Выбегая из комнаты, она с силой захлопнула за собой дверь. Остов люстры над столом закачался. Мигнула лампочка под шелком, словно собираясь погаснуть. И в комнате наступила глубокая тишина. Кирилл почувствовал себя как человек, одиноко стоящий в почетном карауле у смертного одра другого человека. Но этот другой еще не умер, он умирает — и, может быть, принять его последний вздох следовало бы кому-нибудь более близкому…

В лице с заострившимся носом и закрытыми глазами было какое-то тоскливое напряжение — как в лице человека, который долго и горячо стремился к чему-то, но остановился на полдороге. Рядом на столе лежали недоконченные записи, свидетельство гибели миллиона — миллиона! — беззащитных людей в «лагере смерти». Кирилл говорил себе, что у него на глазах умирает один из тех, чьи утраты ничем не измерить.

Кирилл подсел к столу. Перебирая исписанные листки, он смотрел на них теперь иными глазами, как смотрят на последнюю работу человека, которую смерть помешала докончить.

Ему смутно казалось, что он прочтет сейчас что-то такое, чего никто еще не говорил миру. А между тем он читал простые, обыкновенные слова. Сухо, почти протокольно, на одной странице сообщалось, как убивали на краю ямы множество голых людей всех возрастов и среди них — женщину, у которой начались роды.

«Когда одна из пуль пробила ей голову, она уже успела родить. Ее столкнули в яму, а за нею в пыли волочился ребенок на неотрезанной пуповине».

Прочитав это, Кирилл сидит с искаженным лицом, как будто ему только что вырвали зуб.

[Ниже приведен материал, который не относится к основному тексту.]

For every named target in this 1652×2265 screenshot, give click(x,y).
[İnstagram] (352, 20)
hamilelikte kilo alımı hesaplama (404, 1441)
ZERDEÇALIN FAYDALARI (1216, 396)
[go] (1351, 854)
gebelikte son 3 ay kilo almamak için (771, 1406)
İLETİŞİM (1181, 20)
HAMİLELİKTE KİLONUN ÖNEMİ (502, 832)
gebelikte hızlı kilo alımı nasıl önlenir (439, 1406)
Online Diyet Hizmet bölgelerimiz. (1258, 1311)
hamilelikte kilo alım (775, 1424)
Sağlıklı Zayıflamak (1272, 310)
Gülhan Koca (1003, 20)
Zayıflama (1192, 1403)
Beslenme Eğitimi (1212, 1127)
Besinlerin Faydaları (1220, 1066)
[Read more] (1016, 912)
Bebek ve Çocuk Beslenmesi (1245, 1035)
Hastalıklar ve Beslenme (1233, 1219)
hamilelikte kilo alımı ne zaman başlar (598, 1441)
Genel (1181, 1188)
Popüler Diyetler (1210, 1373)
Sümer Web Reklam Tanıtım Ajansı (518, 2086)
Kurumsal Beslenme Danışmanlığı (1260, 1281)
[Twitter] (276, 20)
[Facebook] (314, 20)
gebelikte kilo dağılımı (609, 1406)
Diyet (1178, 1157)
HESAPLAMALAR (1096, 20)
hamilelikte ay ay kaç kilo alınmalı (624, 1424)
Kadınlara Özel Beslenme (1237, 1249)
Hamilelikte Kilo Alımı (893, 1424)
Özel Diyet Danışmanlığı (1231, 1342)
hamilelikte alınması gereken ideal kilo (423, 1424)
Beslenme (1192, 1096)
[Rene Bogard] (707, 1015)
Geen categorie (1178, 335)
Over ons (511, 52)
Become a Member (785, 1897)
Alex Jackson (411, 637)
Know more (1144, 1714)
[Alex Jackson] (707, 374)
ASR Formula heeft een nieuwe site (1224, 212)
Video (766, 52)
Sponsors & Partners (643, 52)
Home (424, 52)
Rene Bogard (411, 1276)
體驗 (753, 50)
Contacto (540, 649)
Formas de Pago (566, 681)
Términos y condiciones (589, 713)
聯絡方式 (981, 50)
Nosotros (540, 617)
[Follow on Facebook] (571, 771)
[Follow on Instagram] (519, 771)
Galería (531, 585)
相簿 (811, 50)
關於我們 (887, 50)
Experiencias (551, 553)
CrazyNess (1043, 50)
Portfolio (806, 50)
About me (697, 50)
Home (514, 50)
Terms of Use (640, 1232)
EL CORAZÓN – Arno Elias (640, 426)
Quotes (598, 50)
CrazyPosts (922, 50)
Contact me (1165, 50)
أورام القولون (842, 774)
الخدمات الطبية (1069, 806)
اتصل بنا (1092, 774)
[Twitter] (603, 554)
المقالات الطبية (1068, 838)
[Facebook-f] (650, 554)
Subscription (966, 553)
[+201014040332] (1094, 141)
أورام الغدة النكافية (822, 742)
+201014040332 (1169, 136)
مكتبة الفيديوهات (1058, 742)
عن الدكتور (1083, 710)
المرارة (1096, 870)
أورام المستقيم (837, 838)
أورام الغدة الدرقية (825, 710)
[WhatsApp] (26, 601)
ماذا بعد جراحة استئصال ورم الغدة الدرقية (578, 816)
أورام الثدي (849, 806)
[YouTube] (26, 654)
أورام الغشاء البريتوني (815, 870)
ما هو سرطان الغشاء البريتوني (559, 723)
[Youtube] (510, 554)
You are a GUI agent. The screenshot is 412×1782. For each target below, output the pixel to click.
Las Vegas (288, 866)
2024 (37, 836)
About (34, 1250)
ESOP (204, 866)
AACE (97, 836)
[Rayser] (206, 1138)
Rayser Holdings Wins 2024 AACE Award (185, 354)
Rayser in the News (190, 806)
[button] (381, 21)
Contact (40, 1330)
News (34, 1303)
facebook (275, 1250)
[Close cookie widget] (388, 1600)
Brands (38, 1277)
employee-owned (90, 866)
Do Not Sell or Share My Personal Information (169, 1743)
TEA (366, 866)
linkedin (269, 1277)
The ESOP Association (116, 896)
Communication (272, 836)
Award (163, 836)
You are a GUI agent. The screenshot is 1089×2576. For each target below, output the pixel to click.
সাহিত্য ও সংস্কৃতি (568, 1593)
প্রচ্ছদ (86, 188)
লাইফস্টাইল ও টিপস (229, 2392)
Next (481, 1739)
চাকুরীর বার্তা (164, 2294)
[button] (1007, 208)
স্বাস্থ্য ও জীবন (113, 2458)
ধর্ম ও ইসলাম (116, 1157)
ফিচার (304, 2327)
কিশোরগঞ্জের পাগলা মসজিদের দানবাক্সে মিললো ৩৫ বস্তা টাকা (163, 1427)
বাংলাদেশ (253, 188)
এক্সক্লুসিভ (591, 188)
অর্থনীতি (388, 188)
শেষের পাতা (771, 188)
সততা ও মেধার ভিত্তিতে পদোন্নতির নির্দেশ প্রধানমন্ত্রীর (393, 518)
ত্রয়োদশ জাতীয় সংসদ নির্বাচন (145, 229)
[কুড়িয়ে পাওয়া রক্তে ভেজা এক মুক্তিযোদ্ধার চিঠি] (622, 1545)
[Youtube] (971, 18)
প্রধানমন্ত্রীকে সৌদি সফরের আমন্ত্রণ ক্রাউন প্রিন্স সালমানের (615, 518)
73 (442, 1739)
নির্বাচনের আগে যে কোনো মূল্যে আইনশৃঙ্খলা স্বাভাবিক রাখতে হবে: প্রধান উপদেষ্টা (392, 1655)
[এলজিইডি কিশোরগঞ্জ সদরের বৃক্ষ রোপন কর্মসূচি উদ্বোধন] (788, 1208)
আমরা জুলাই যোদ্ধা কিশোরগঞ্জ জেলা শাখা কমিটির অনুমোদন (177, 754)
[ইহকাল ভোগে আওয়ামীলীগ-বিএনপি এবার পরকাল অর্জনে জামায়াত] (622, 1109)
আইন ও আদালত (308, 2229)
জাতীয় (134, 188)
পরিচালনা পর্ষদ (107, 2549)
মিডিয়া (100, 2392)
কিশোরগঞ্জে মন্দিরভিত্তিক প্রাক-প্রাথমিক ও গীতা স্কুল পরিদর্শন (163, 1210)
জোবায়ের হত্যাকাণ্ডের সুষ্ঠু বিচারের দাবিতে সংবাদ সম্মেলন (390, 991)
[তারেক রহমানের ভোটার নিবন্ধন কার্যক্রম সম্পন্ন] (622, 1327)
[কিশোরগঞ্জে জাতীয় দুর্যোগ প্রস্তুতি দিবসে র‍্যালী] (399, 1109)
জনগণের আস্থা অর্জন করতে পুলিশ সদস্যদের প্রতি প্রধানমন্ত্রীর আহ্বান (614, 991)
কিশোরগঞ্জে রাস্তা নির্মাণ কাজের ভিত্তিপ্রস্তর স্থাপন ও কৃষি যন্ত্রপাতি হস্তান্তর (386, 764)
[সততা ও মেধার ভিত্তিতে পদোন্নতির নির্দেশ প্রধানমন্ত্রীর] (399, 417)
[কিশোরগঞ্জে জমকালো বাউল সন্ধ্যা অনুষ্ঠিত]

На обороте другого листка он читает подробности смерти Мордухая Аронского, записанные Дорой. И упомянутое там несколько раз имя «Бирюков» будит в нем острую щемящую тоску по отцу.

Воспоминания теснились в нем — и все сильнее сжимала сердце тоска по отцу и требовала какого-то исхода. Он и сам не заметил, как взял в руки перо и стал записывать на чистом листке свои последние воспоминания о погибшем отце.

Вдруг Кирилл почувствовал, что он не один в комнате. Торопливо повернув голову, он увидел, что старик уже не лежит, а сидит, упираясь обеими руками в стол.

Ощутив на плече руку подбежавшего Кирилла, старик вздрогнул и шире открыл глаза.

— Что? — сказал он с недоумением. — Вы подумали, что я уже умер? — Медленно опустились дрожащие веки, и он сказал, почти не шевеля губами: — Разве мне можно умереть? Ведь я же свидетель!

1945

Поминальная свеча

Пер. Л. Лежнева

1

В госпитале, в глазной палате, на одной из девяти коек сидит сильный человек лет сорока. Он сидит почти без движения, вызывая у всего медперсонала особенно острую жалость. Хоть бы разок он моргнул — ласково или злобно, раздраженно или спокойно: ведь иногда по одному миганию глаз слепого можно почувствовать весь его характер.